Monday, April 13 - Traveled from McClellanville to Bucksport, SC, and the Bucksport Marina.  Awkward dock situation.  We chose the floating dock rather than fixed...and ended up having to pass our power cords up over the water to nearby restaurant for hook up.  Nice location for views, though...

Tuesday, April 14 - As we left Bucksport we figured we might be in for some rain....

And we got rain on the way....

We were aiming for Ocean Isle Marina that day but the current was so favorable we made it all the way to Southport, NC.  We docked at a restaurant for the night, the Fishy Fishy Cafe.  Docking was free (no power or water, but a floating dock) so we took advantage of the opportunity and had dinner in the restaurant.  I had fish tacos and Wayne had shrimp and grits.  It was the first time (shock!) we'd had shrimp and grits...I think it's because of the grits part...But we really liked it!  The meal was good and the weather pleasantly cool.

Wednesday, April 15 - Though rain was threatening, we decided to take time to walk around town and look for some take out breakfast.  We've been to Southport several times, but always enjoy looking around...

We found a neat little market/deli open and ordered a sandwich for the "road."  Artsy little decor...

The trip to Carolina Beach State Park Marina is only 13 miles from Southport, but with a 5 mph current on our nose that morning, it took 3+ hours to do.  You can tell by the water flowing past this marker that we were fighting the tide!

As we docked, the winds kicked in...sound familiar?  Fortunately one of the boaters on the next dock came over and helped us tie up.  We took the rest of the day off.  A much needed down time! ;-)

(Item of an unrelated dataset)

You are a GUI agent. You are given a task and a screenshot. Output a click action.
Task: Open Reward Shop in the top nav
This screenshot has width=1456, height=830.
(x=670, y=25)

Thursday, April 16 -  We're settled in, doing laundry and getting the boat ready for our visitors arriving tomorrow...Alex and Ryan!  The family is driving over tomorrow from Wake Forest and will be here around 6 PM.  Alex and Ryan will be our guests for a couple of nights while Heather and Dave spend a little alone time on Carolina Beach.  Looks like the weather will be good, and we are excited about having the boys with us for a while!!